Serving God’s Fallible Servants
1 Samuel 16:14 - 23
Introduction: God called David to a special task, but ironically, the first step in his life after God’s call was to serve a fallible servant of the Lord. Saul had disobeyed the Lord, and as a result, the Spirit of the Lord departed from Saul. As David’s ascent to the throne began, Saul’s descent also unfolded. When the Spirit of the Lord departed from Saul, he was effectively no longer the king of Israel. David was called upon to serve a fallible servant of the Lord. How does one respond when led by God to serve such a person?
Excerpts From God’s Word: “The Spirit of the Lord left Saul…So David was sent to Saul and David served him. Saul liked David immediately and made him his right-hand man. Then Saul sent word to Jesse asking, “Let David join my staff, for I am very pleased with him.” And whenever God tormented Saul’s conscience or he was depressed, Saul would ask David to play the harp. Then Saul would feel better, and the tormenting feeling would go away. Saul loved David greatly, and David became Saul’s personal assistant.”
Lessons For Personal Application:
A position of leadership without God’s Spirit is no position at all. It says in 1 Samuel 16:14 that the Spirit of the Lord had left Saul. No matter what our title or position, it is god who appoints us. Without his Spirit empowering us, we have nothing. In place of the Holy Spirit’s anointing, God sent a troubling spirit upon Saul. If god lifts his Spirit from you, don’t persist in your role. It would be far better to give up your title and position and please God, than to stay in your position to please people or seek personal gain. If God lifts his anointing, stop everything and find out why! Seek God until he speaks clearly. Far better to be convicted of sin or shown how we have not passed one of God’s tests in our lives, than for the Lord to take his anointing from us!
The blessing of the Lord will depart from those who continually disobey God. It may be obvious, but we must face this truth: disobedience can lead to God’s discipline in our lives. That includes the removal of his anointing for service. If this happens to you, stop what you are doing and cry out to God. Don’t try to perform better to get the blessing of God back. Rather, humble yourself before God until he shows you what he wants to do in you. The goal of such humility is learning to trust God, not trying to perform for God. It is about being restored to right relationship with God, not doing things to get God to love you. He already loves you. Nothing we do can cause God to love us any more.
God will go to great lengths to bring us to repentance. The bible says God sent a tormenting spirit to Saul that brought him depression and fear. The goal of such discipline is to heal what is broken in us, to restore us and set us free from bondages that enslave us. By the way, we should not form judgments against our selves or others who experience depression. Though depression can be the result of God’s discipline, it is more often the result of natural causes or difficult circumstances.

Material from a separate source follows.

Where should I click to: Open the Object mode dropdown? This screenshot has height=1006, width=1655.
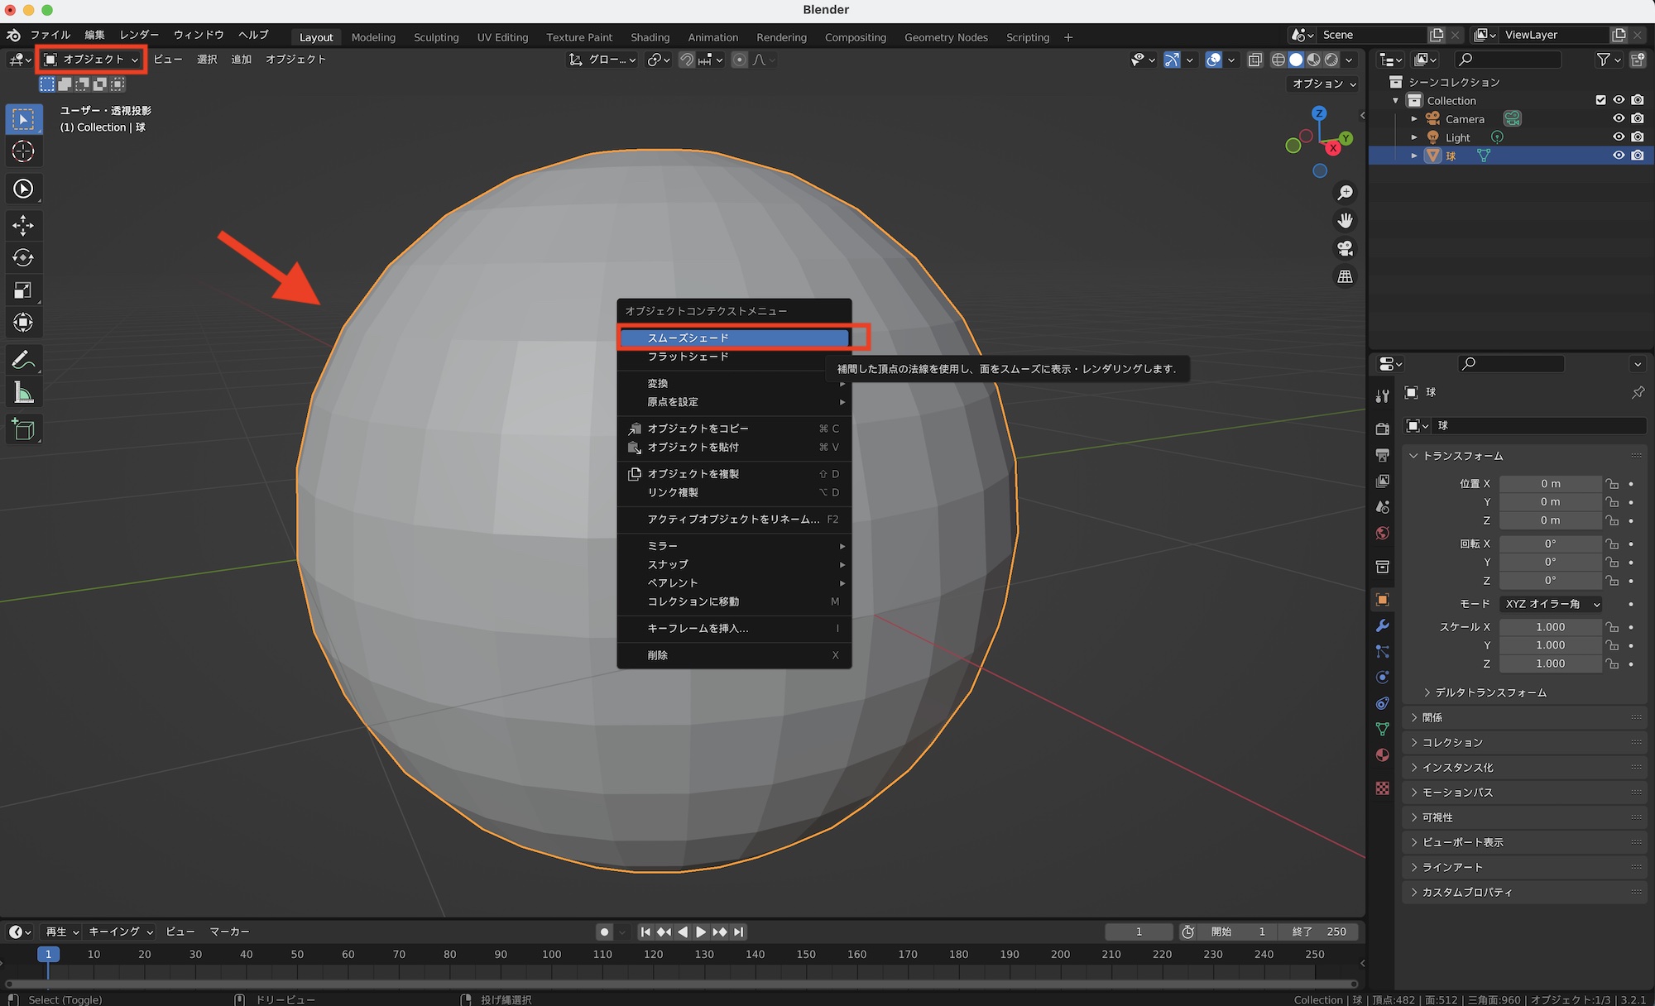pos(91,60)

Serving a fallible servant of God is one of the primary ways God prepares us to serve Him. No leader is perfect. By working under other leaders, we have the opportunity not only to serve them, but also to learn to be patient, forgiving, and faithful in response to their weaknesses. Serving fallible leaders is an opportunity to learn how to work through differences, to ask appropriate questions, and to discover differences in personalities, gifts, and styles of leadership. Most importantly, our character is formed in the furnace of serving those who are imperfect. No leader is perfect. Don’t look for a perfect leader to serve, but rather learn under those God has led you to serve.
Every leader is called to serve other leaders. No leader will experience change in their lives or learn the lessons God wants to teach them without a significant relationship with other leaders. We gain spiritual authority in our lives by being under authority. We overcome fear in our lives by serving men and women of faith. We learn patience by assisting those who are demanding or impatient. We learn to value of leading with vision by serving those without vision. God uses our service to other leaders as a process of preparation in our lives.

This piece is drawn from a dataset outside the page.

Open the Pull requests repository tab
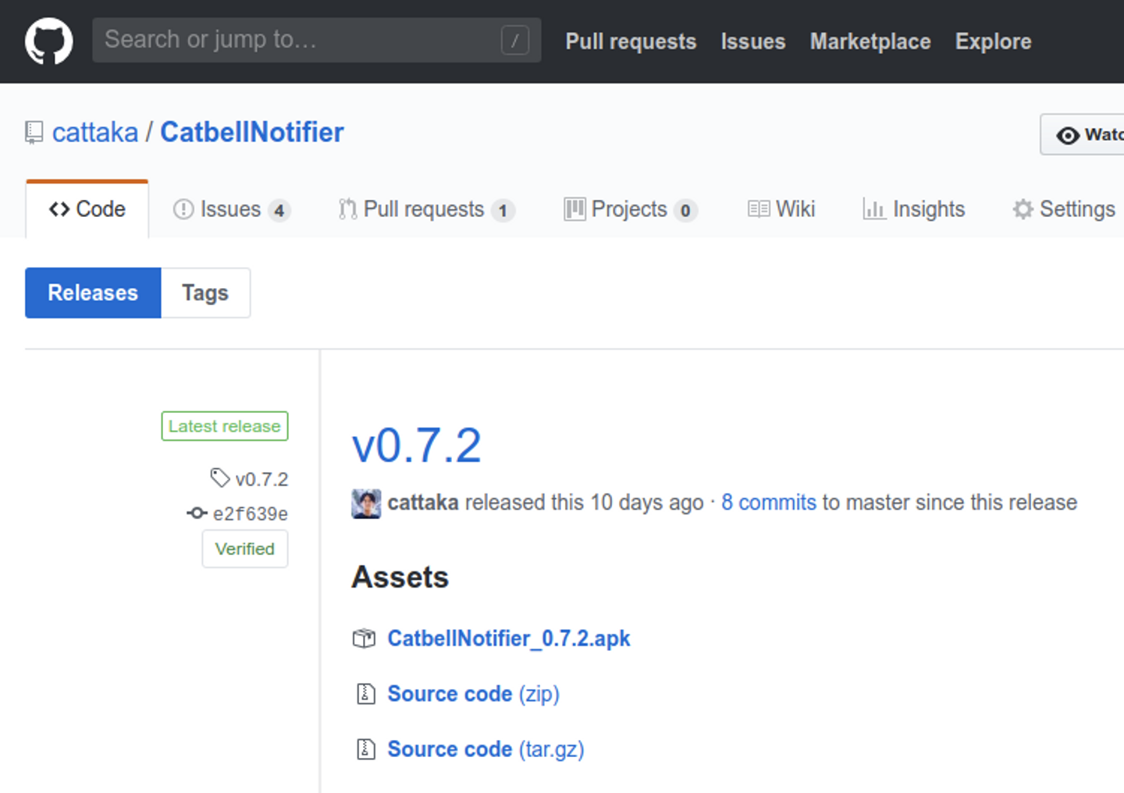1124x793 pixels. [x=425, y=209]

The most important qualification for serving God is that the Lord is with us. It says of David in 1 Samuel 16:18, “…the Lord is with him.” Others could see that God was with David. Why was the Lord with David? He was with him because he loved David, because he had called David, and because his hand was upon his life. He was also with David as a response to David’s love for God. Intimacy with God always precedes our service for God. David was a worshipper. During his times alone, tending his father’s sheep, David wrote psalms and hymns. He cultivated a heart of worship. His poetry was born out of his love for God.
Favor with people is a gift from God: It says in 1 Samuel 16:21 that Saul “liked David very much.” One translation says Saul “loved him greatly.” It is God that promotes us and brings us to the attention of others. It is God that gives us favor. A caution should be voiced at this point: our motivation for serving others should be to serve them, not to be noticed by them. If we seek people’s favor we have missed the point of serving them.

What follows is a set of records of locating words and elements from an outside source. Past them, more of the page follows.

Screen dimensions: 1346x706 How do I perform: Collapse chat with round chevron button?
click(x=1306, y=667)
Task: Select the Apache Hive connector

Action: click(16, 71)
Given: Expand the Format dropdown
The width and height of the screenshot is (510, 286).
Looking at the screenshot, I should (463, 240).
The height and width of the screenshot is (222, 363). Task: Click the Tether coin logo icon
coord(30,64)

Personal Illustration: A close friend of mine served for years in a staff role in a local church under an insecure pastor who little or no vision for the church. The pastor fluctuated in his responses to my friend: he released him to lead in the church, and then he change his mind and reigned him in, rejecting his leadership gifts and passions completely. This went on and on, not for one or two years, but for many years. At the same time, my friend’s influence in the church grew until those who attended the meetings he led were larger than the Sunday services led by the pastor. Many encouraged my friend to leave the church, to launch his own ministry, to plant a new church. Though he suffered under his fallible leader, my friend refused to lead a rebellion or seek to have the pastor removed. He would not push his leadership to the harm of the pastor. Submission doesn’t mean we can’t speak up or disagree. My friend was honest with the pastor and elders. He shared his frustrations and his vision for the church. He tried repeatedly to work things through in a spirit of truthfulness. Finally, the Lord intervened on behalf of my friend. God used a visiting speaker to the church to exhort the pastor to bless my friend and release him plant a new church, sent out with the blessing of the mother church. Within months, both the mother church and the new church led by my friend were flourishing. The attendance of each church quickly grew larger than the original size of the mother church! A church split was avoided. My friend set an example for those under him to follow. Today, the fruit of those years of serving and submitting are obvious in my friend, and in those he leads. He is wiser, more patient, and more fruitful because of the path he chose to walk.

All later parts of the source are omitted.